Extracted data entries
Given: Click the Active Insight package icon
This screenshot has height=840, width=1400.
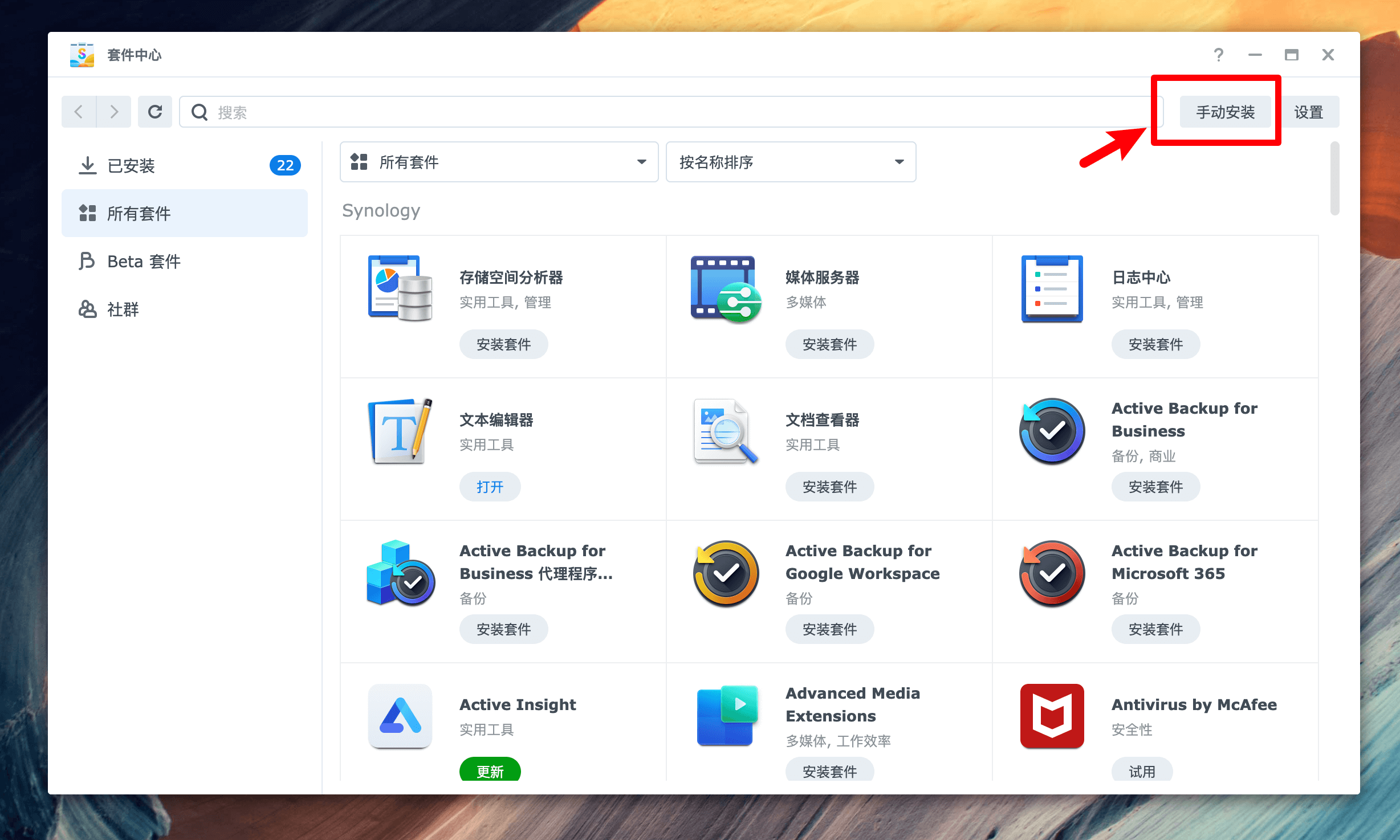Looking at the screenshot, I should pyautogui.click(x=400, y=716).
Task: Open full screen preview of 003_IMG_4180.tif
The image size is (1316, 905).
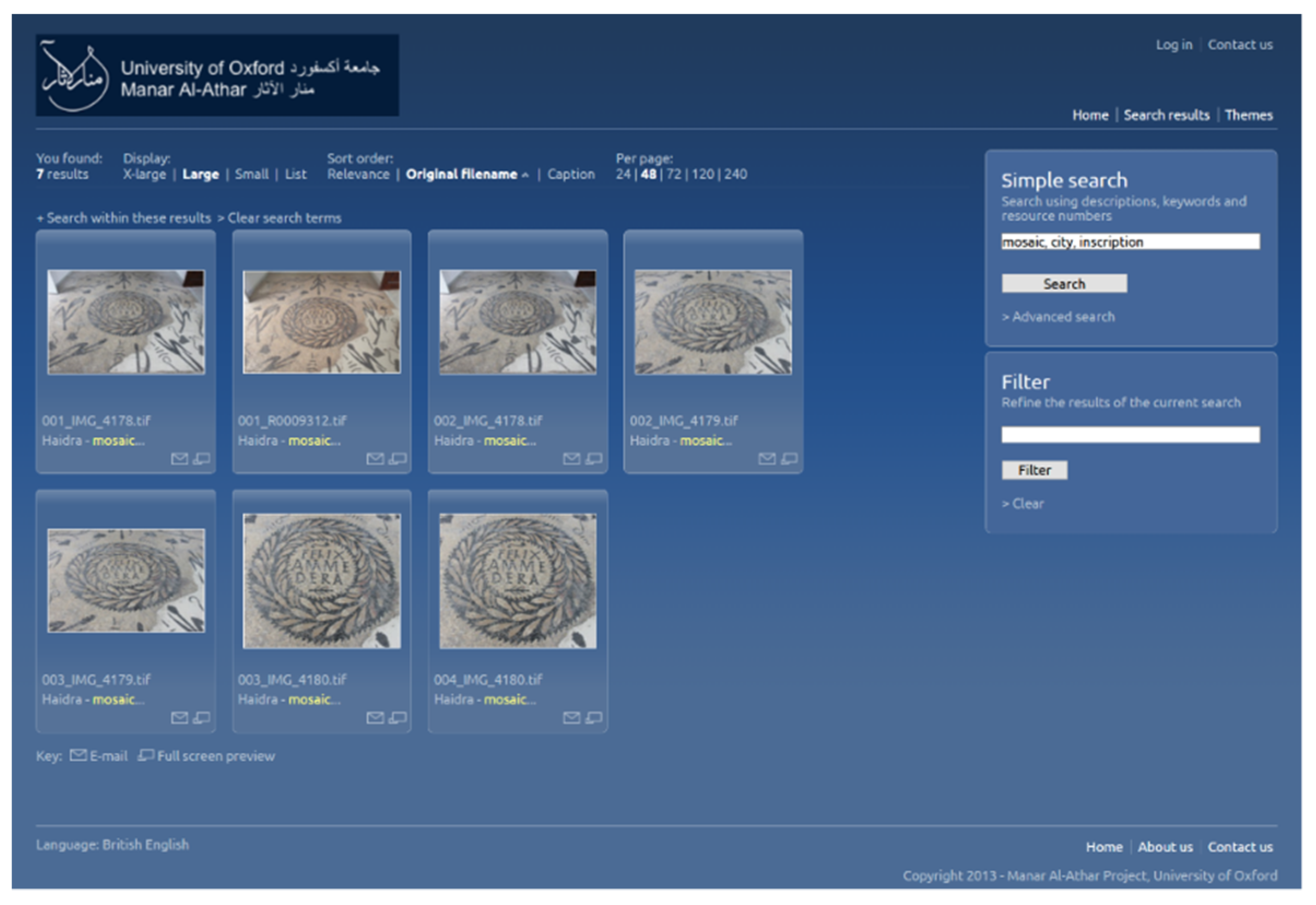Action: click(x=398, y=719)
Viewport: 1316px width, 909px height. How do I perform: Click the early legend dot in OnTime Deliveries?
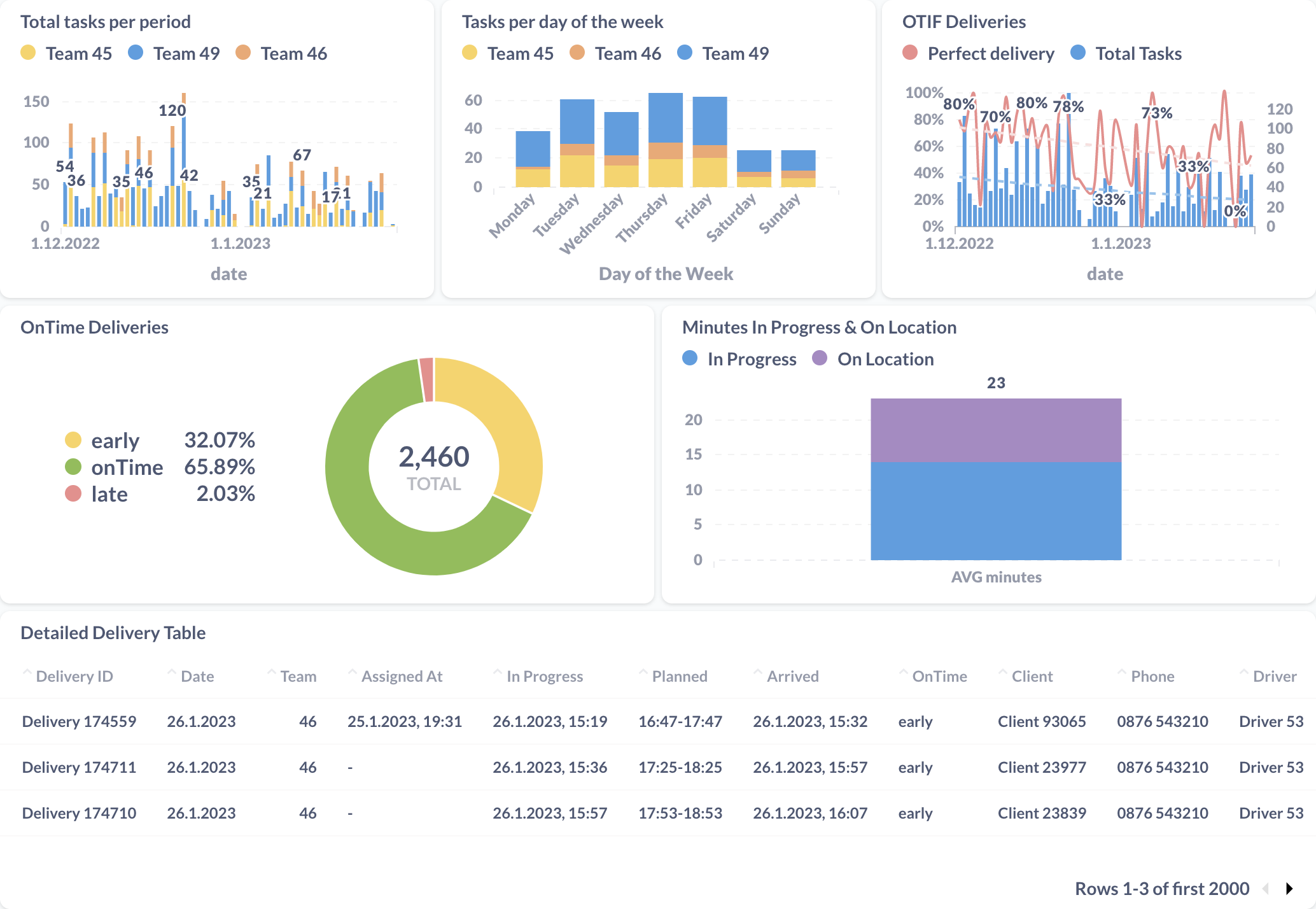pos(73,440)
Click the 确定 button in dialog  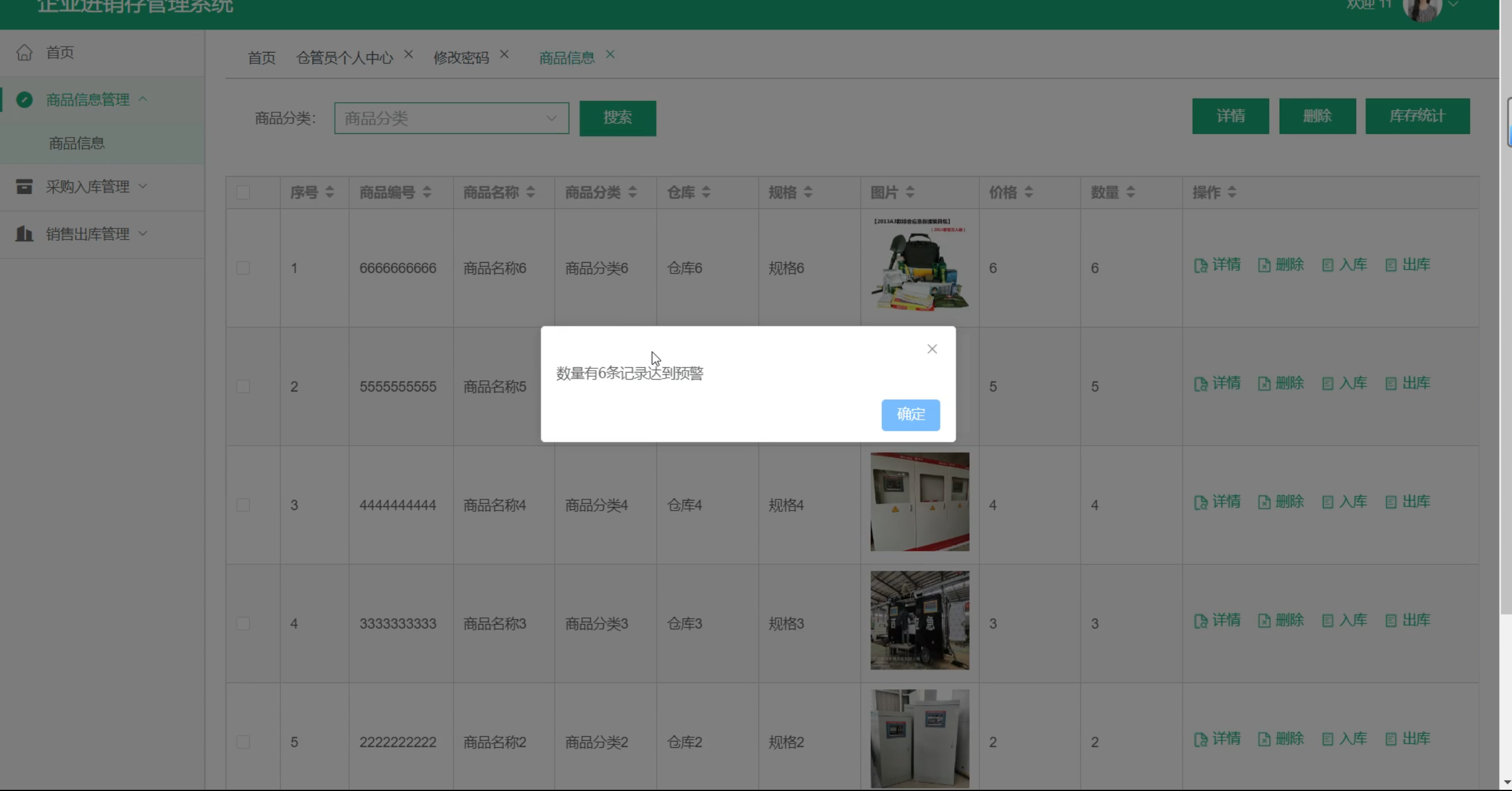(910, 414)
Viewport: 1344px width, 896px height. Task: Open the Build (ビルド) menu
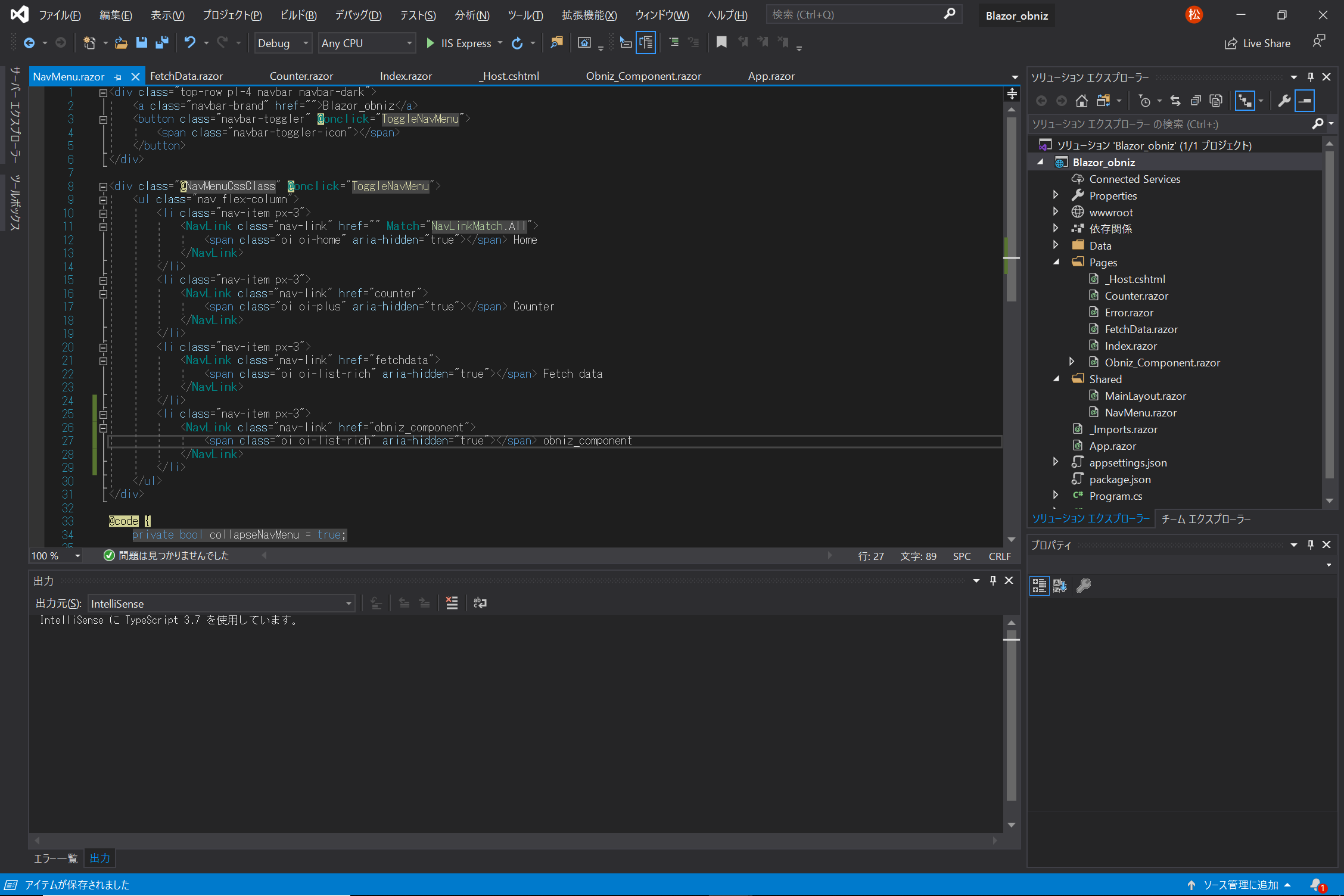pos(298,15)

_Problem requirements_: Return exactly the lines from the line with "Viewport: 1344px width, 896px" through the last line of the data above, both included; pictures do not go in the answer.

_Written solution_:
Viewport: 1344px width, 896px height. Task: Open the Build (ビルド) menu
pos(298,15)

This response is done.